Now one thing I will say is this side of the industry is still forming. There is a large group of ‘idealist’ who don’t have a set of skills to teach step by step. Then there are recovering PUA dudes (like me), we teach a high level of skill set, but have trouble connecting sex to all the great virtues of humanity. This takes time. In 2009 I gave a speech about this at the 21 Convention it wasn’t until 2011 that I really started feeling comfortable with this. Right now there is a divide within the coaches leading this way. The idealist need structure and the recovering PUAs need to expand their thoughts.
This is the foundation of TSL and what I believe in – Theory to application. However, I truly believe that to think I have come up with THE FORMULA is exactly what is wrong with the scene. This is why I have the podcast, this is why I also talk with other people about sex. This is why I am involved with The 21 Convention. Sex and seduction and all its benefits is less in me, than it is within a group of people talking and being honest about sex. Sex isn’t meant to be dictated, it is meat to be had and exchanged. This is another problem that fits in to the Malnourished’s Image they need to maintain. I get it, I am a coach, people want to get direction from me. But if I can’t be honest and get direction too then I am living in disconnect and scarcity. I am at most a fan of sex, socializing and seduction. What people pay me for are the programs I have created and my time I work. What makes TSL work is not my authority but how open we are. In the past 8 years of being in business we have created a massive international men’s group that meets almost everyday of the week where I participate on. Sadly no one else has done this. Serving the dollar is much different than serving the solution.

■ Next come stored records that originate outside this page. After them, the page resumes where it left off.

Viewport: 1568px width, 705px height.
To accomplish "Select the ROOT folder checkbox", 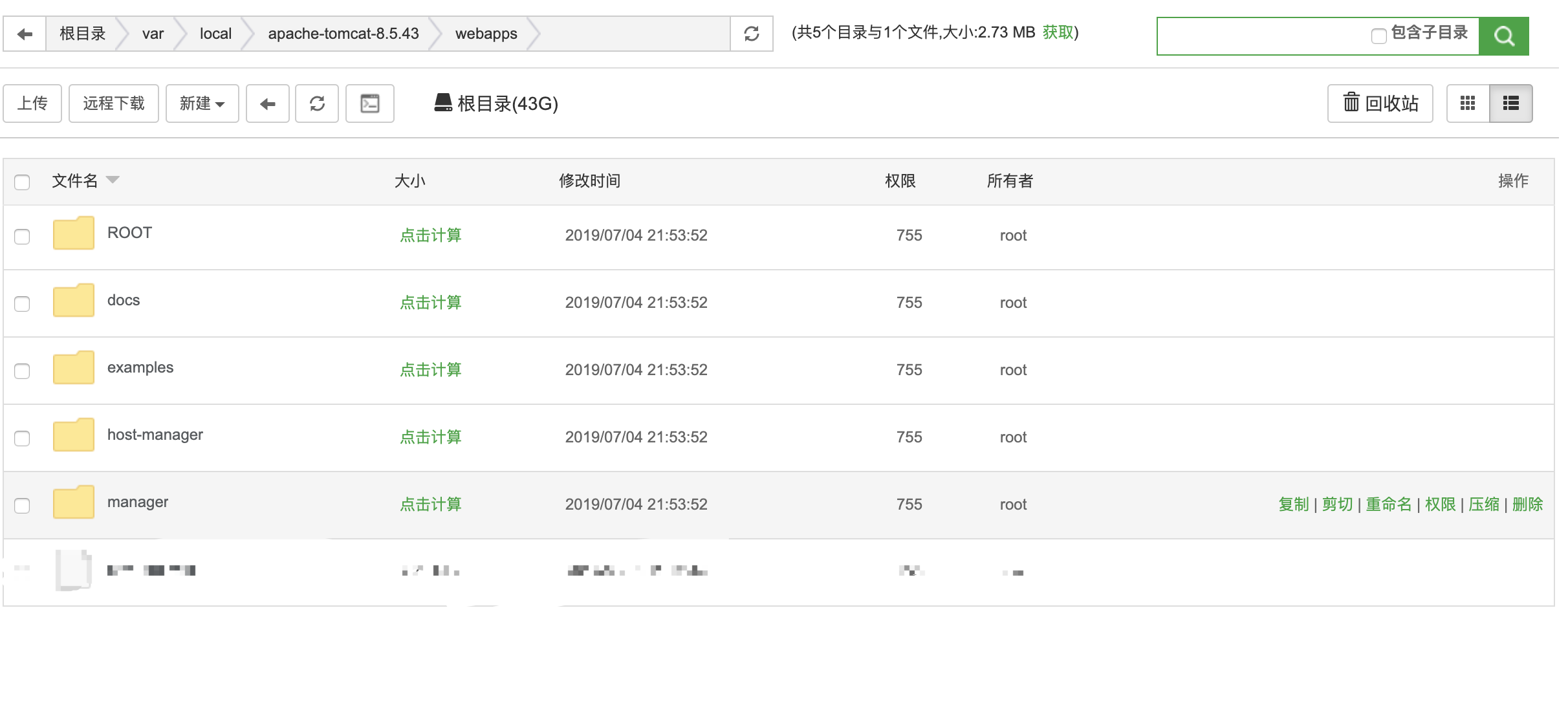I will pyautogui.click(x=22, y=237).
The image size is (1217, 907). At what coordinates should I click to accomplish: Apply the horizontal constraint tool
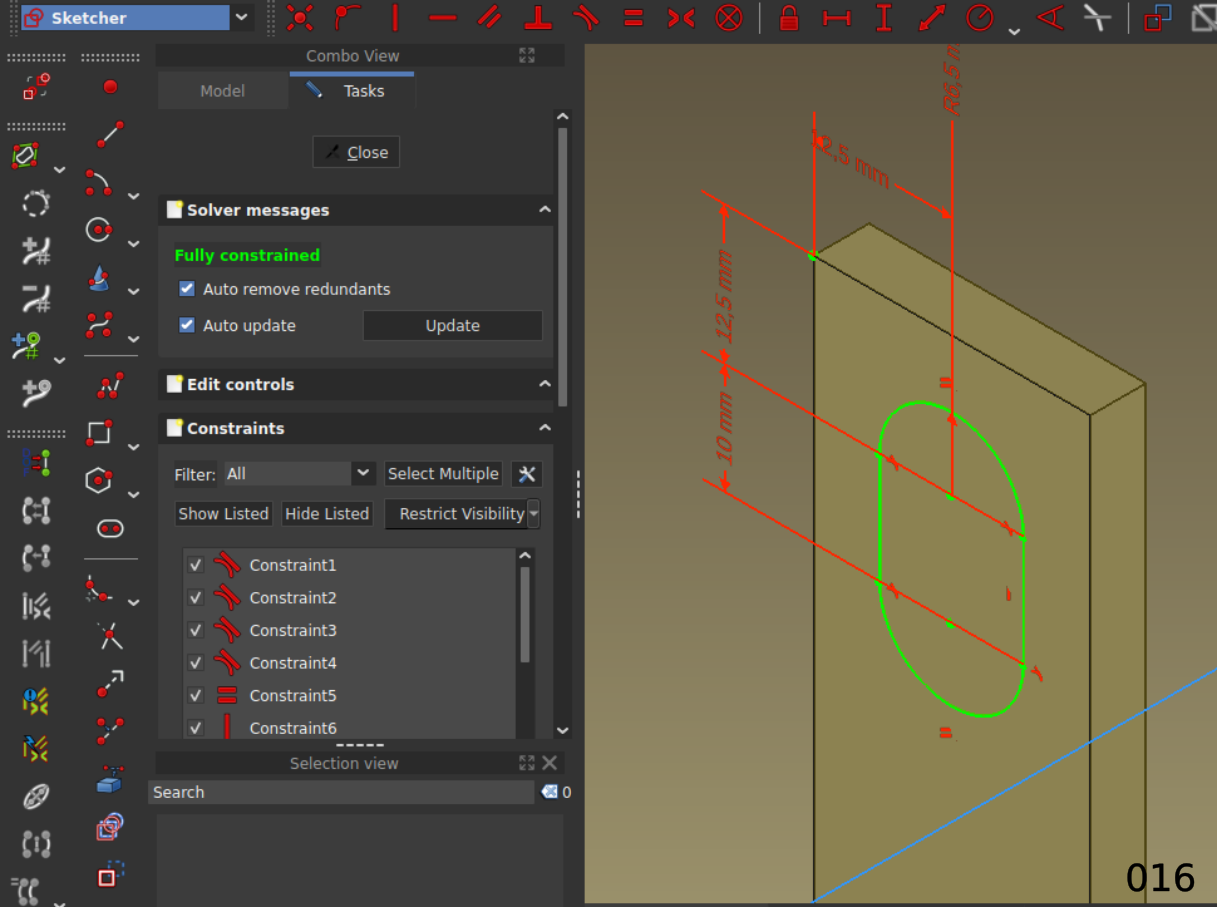point(442,17)
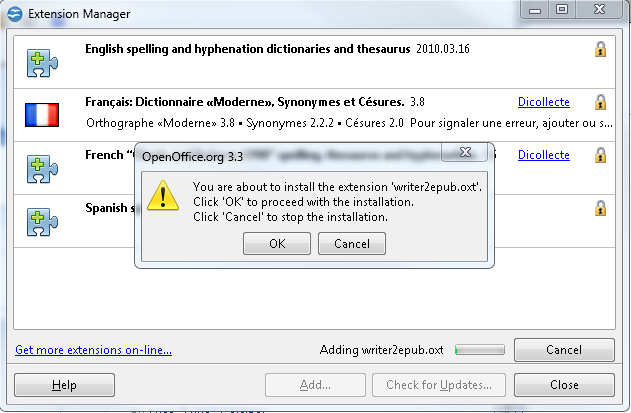The height and width of the screenshot is (413, 631).
Task: Open Help in Extension Manager
Action: pyautogui.click(x=64, y=385)
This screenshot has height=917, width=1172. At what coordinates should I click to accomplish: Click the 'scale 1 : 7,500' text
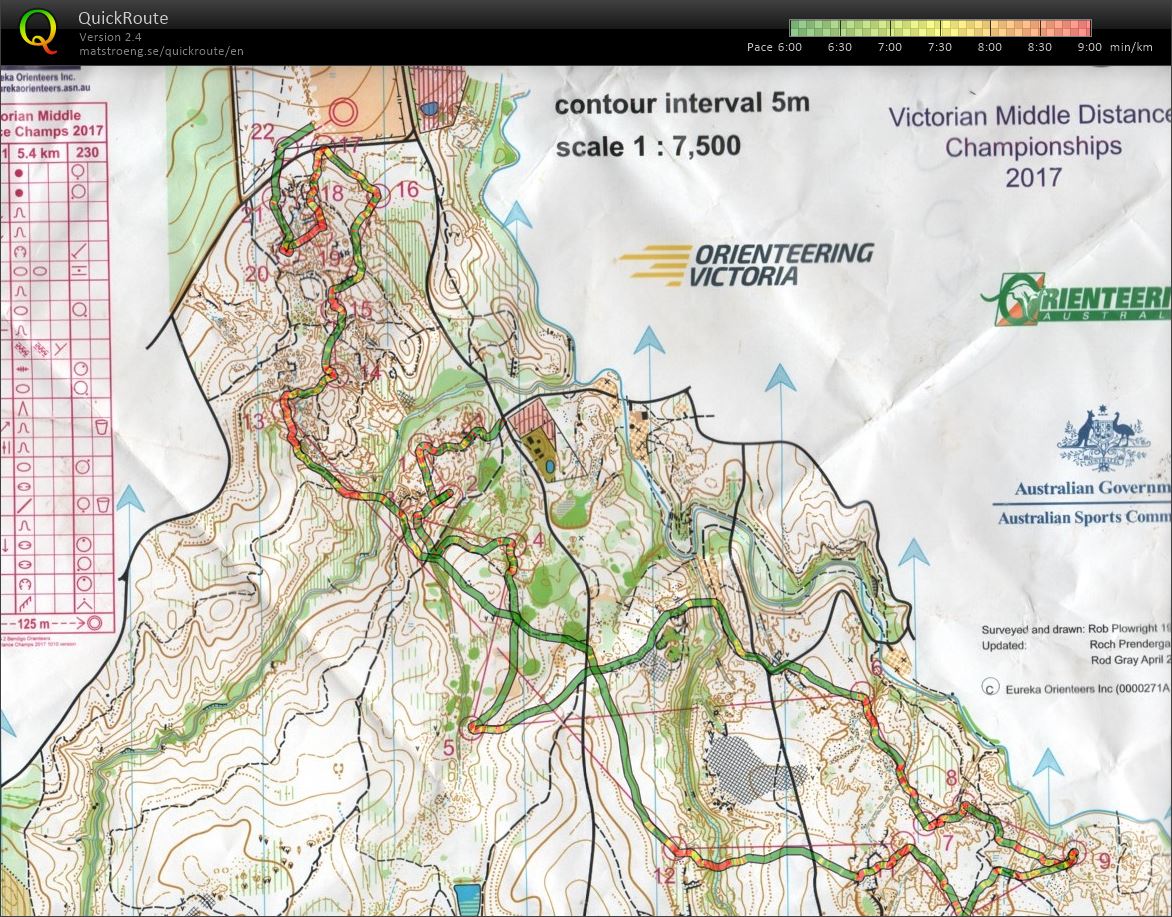(x=648, y=147)
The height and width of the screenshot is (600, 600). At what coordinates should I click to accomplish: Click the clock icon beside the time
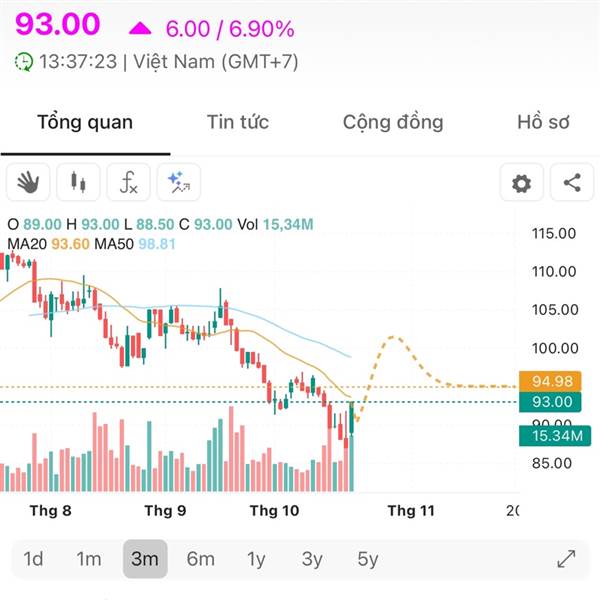23,61
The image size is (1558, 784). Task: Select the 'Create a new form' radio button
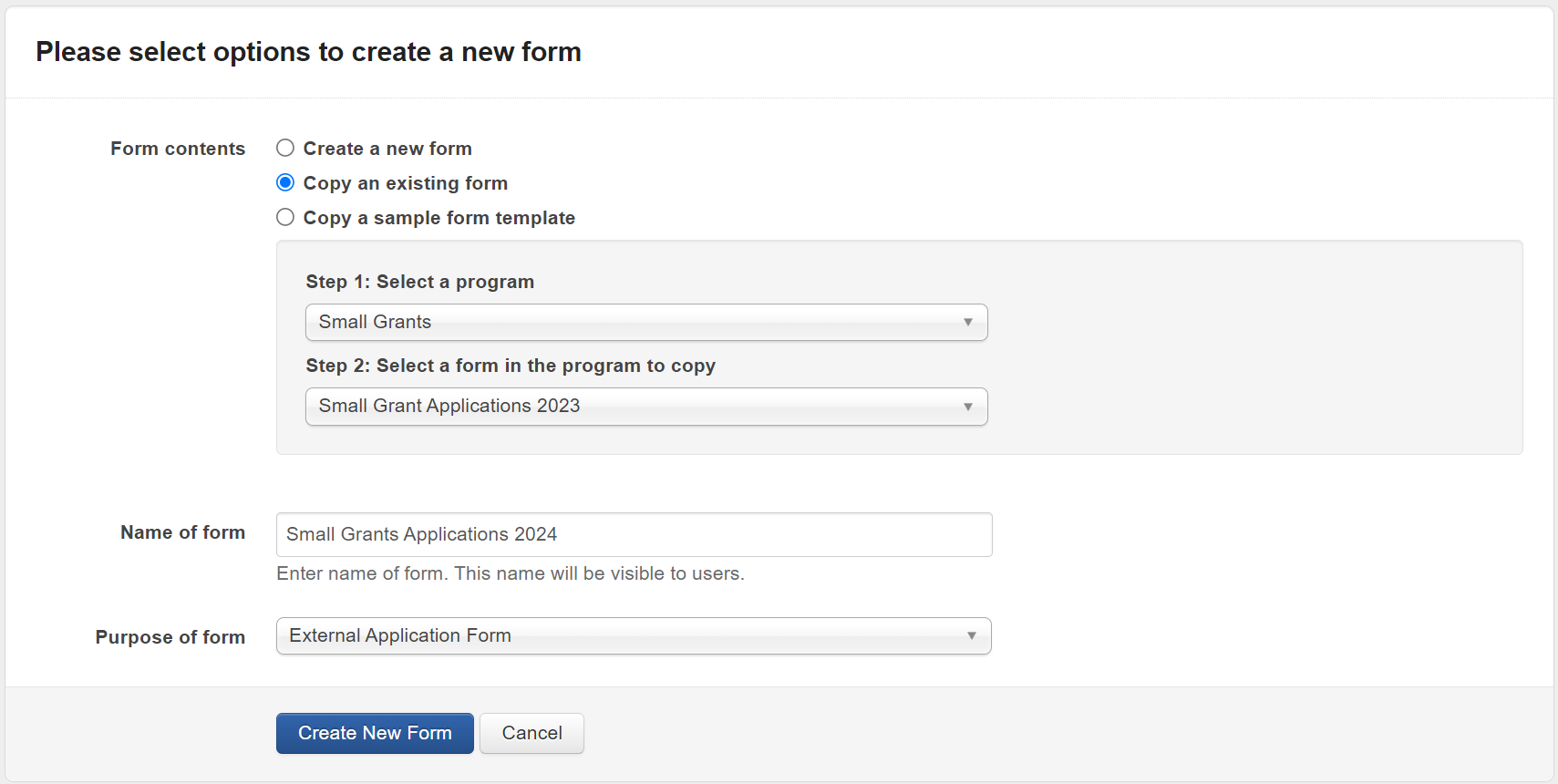(x=285, y=148)
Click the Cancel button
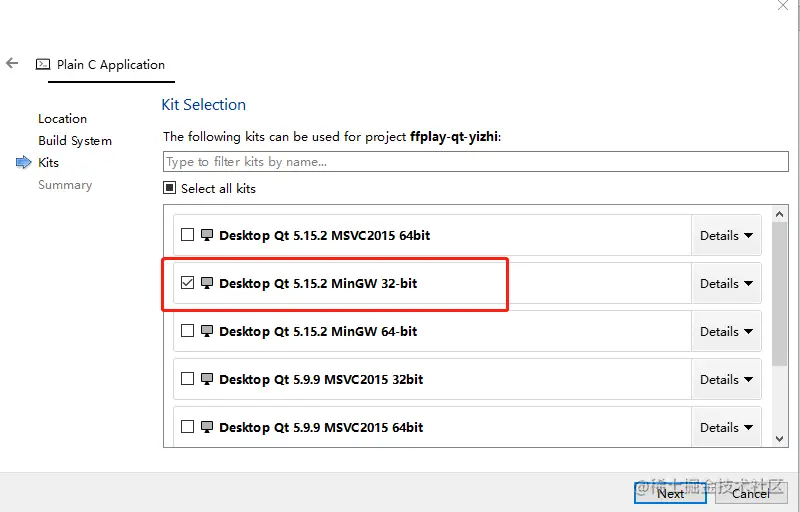800x512 pixels. click(x=750, y=493)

I see in the future of sex and socializing, a forum or community where men and women can be a part of various groups where there isn’t an authority, or heavy set of rules. Honesty and exchange is the standard, sex and empathy are the language. That is the key. To be a better man or women we need to stop thinking we have it all figured out. There is no ‘absolute’. If there is one thing I know about sex and relationships, it is that they change you. They change you because they change. Why would you put your force of nature and birthright in a box? Why would you put you in a prison? There is no set way, there is no absolute, and this is what makes it so good.